Los griegos hicieron de la búsqueda de la sabiduría un fin carente de significado en sí mismo, como lo describió Pablo en Atenas, Hechos 17:21, que dice: “Porque todos los atenienses y los extranjeros residentes allí, en ninguna otra cosa se interesaban sino en decir o en oír algo nuevo.”  Les invito a que, juntamente conmigo, nos volvamos locos con el único propósito de alcanzar nuestra salvación, habiendo pagado un precio muy alto y este de sangre,  llegando  a nosotros también gratuitamente. Al volvernos locos por seguir a Cristo, nos acercaremos más al calvario, donde Él murió y así podremos ver claramente al que está colgado en la cruz por la fe.  
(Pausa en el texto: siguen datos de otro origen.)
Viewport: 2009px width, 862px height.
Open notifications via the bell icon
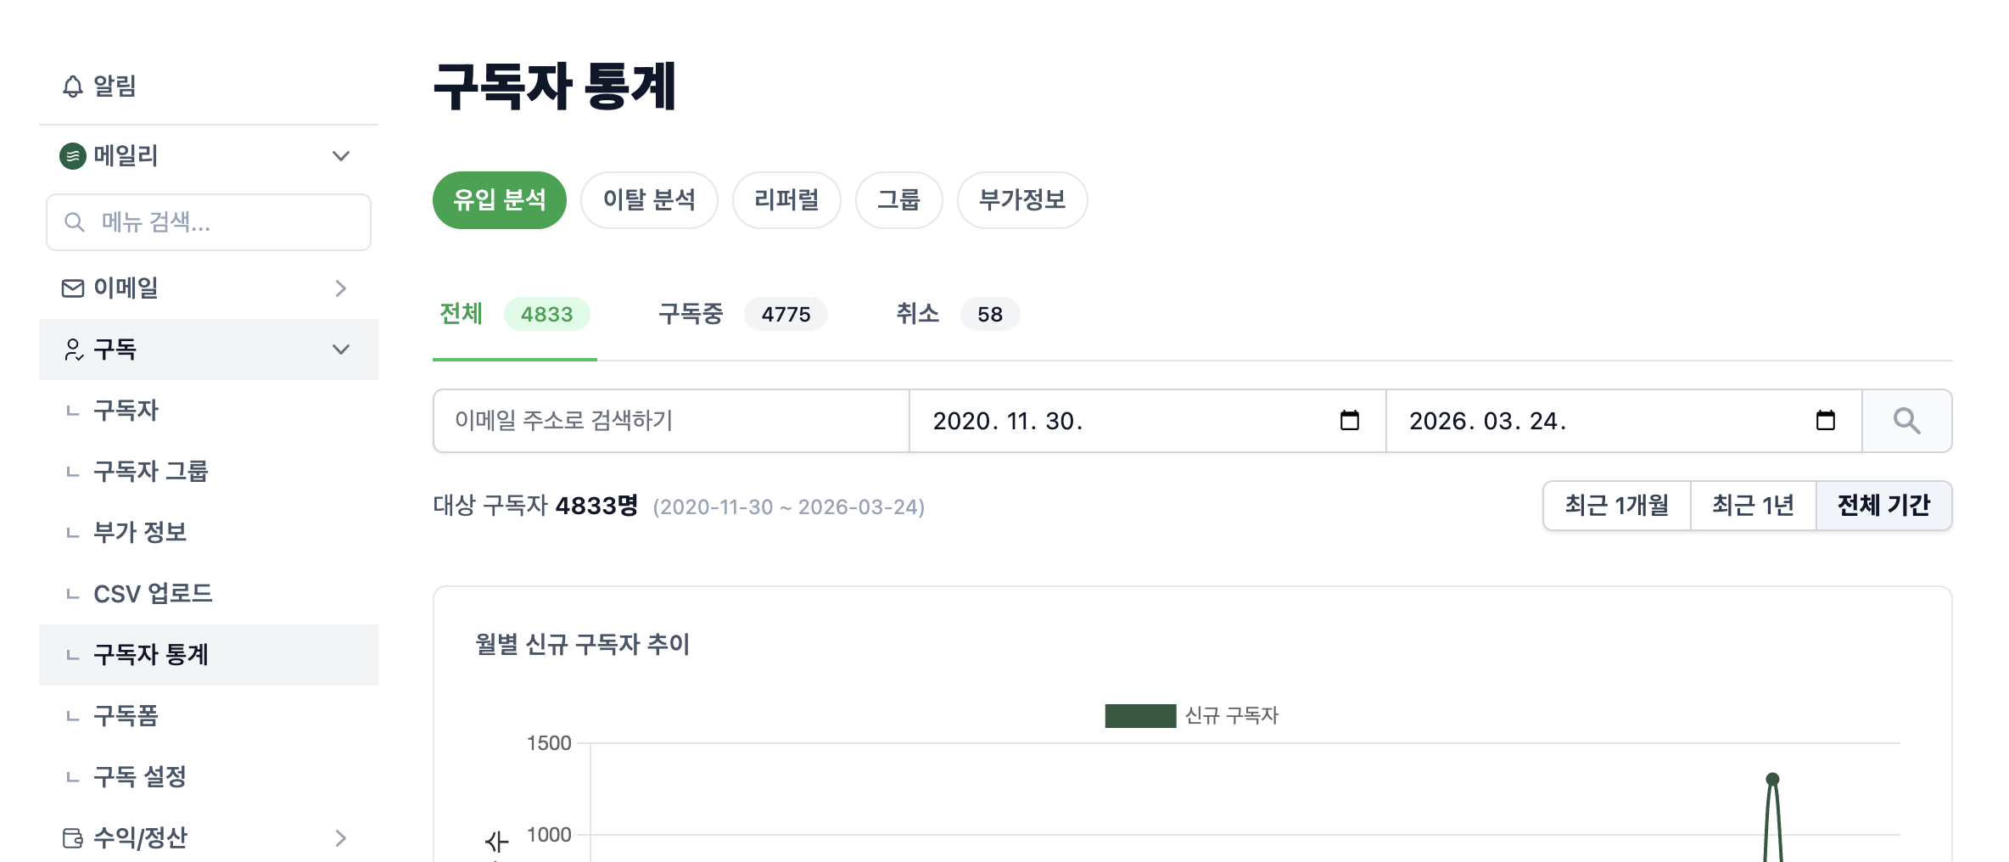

Y tuvieron temor, y bajaron el rostro a tierra, les dijeron: ¿Por qué buscáis entre los muertos al que vive? No está aquí, sino que ha resucitado. Acordaos de lo que os habló, cuando aún estaba en Galilea”, Lucas 24:5-6. María Magdalena, junto a otras mujeres, fueron a la tumba en busca de Jesús. Los ángeles que allí estaban le hicieron saber que el Señor había resucitado ¿Por qué buscáis entre los muertos al que vive? A menudo vemos a personas que buscan a Dios entre los muertos. Van a la iglesia y piensan que están en un funeral, porque no han descubierto aún que Cristo se levantó de entre los muertos. ¡Gloria a Dios por su resurrección!

El que en la cruz murió y fue sepultado en un sepulcro sellado por los romanos con la finalidad de que nadie pudiera abrirlo; se levantó con poder y gloria, la piedra que sellaba el sepulcro fue removida por el poder que emanaba de Él. Su resurrección es el resurgir de una nueva vida para nosotros hoy. 

Levántate, tú que duermes, Y levántate de los muertos, Y te alumbrará Cristo”, Efesios 5:14. Jesucristo vive por siempre y para siempre y Él quiere que tú le recibas hoy en tu vida e inicies un nuevo caminar por medio de Él

Que la gracia de Dios el Padre, el Hijo y el Espíritu Santo, reine en cada vida, en cada corazón, desde ahora y para siempre.  ¡Bendiciones!